Goal of the exercise =
Whenever "agent" occurs in a line of the material, list that line.

Data =
■ ■ ■ ■ ■
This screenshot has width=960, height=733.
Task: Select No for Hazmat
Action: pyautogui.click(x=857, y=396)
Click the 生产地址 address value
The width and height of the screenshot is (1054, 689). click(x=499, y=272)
■ ■ ■ ■ ■
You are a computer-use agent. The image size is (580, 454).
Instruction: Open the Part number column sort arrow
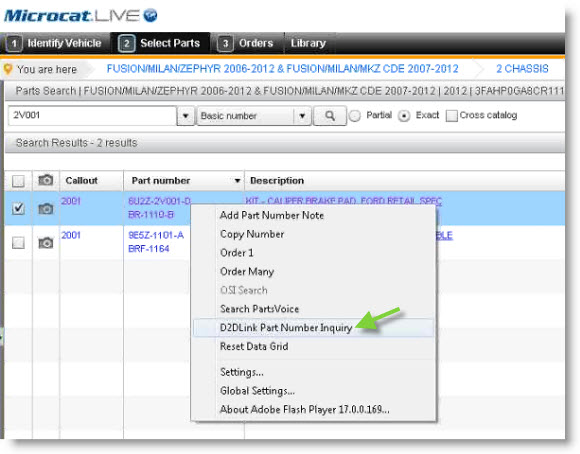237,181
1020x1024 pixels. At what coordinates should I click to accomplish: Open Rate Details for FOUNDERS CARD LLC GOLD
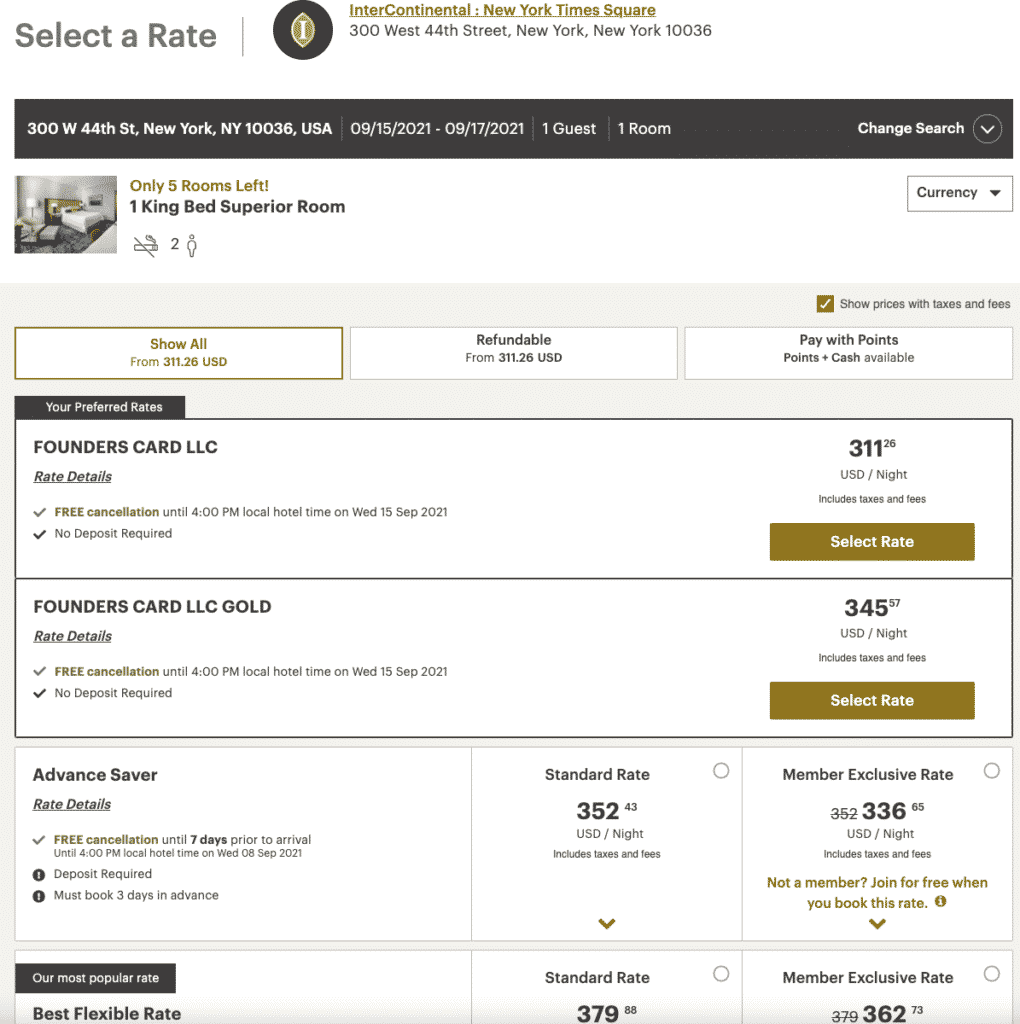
■ ■ ■ ■ ■
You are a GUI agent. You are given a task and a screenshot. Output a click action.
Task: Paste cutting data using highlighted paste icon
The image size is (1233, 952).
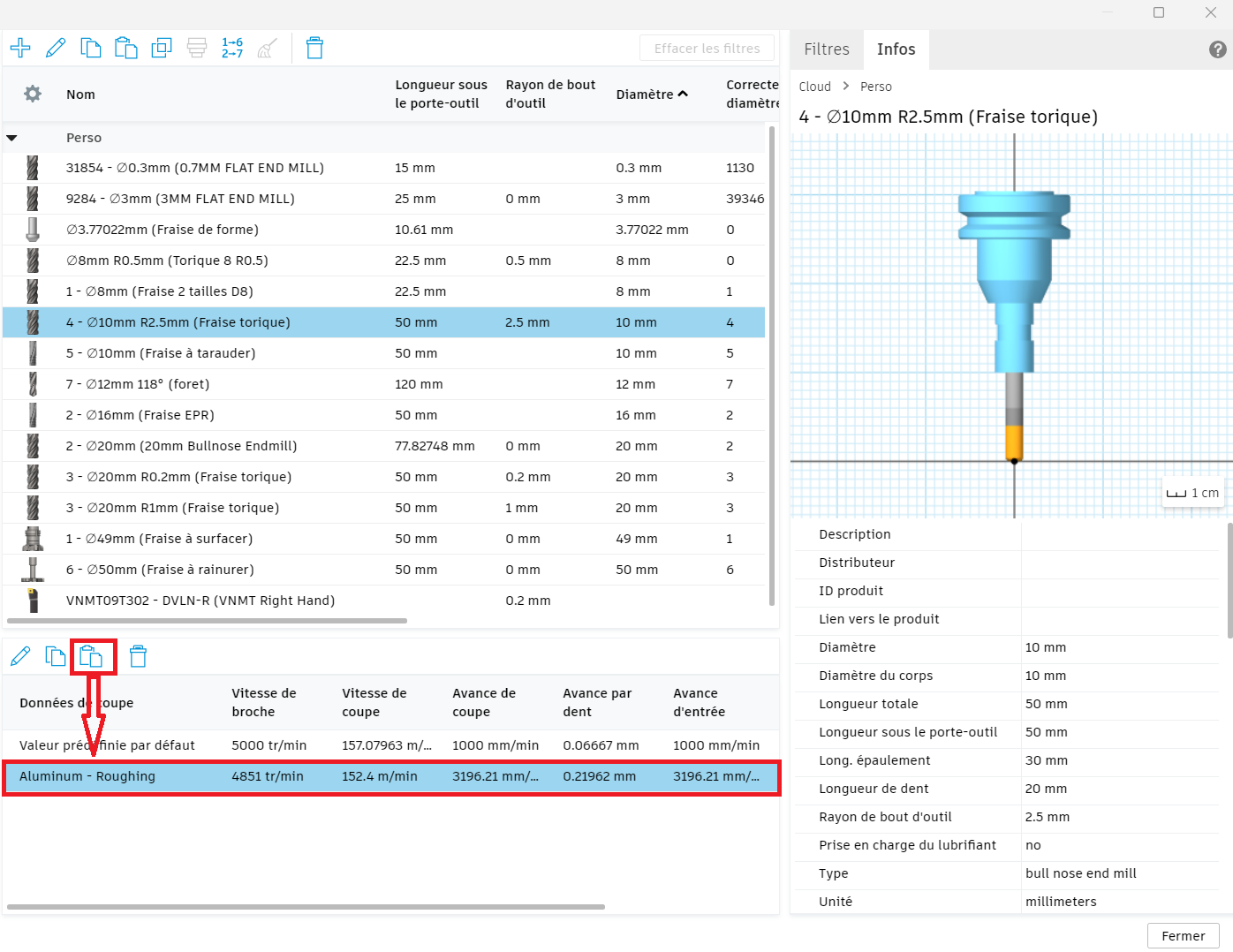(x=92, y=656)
■ ■ ■ ■ ■
Result below =
You are a computer-use agent. The image size is (580, 454).
You are a GUI agent. You are given a task and a screenshot. Output a click action.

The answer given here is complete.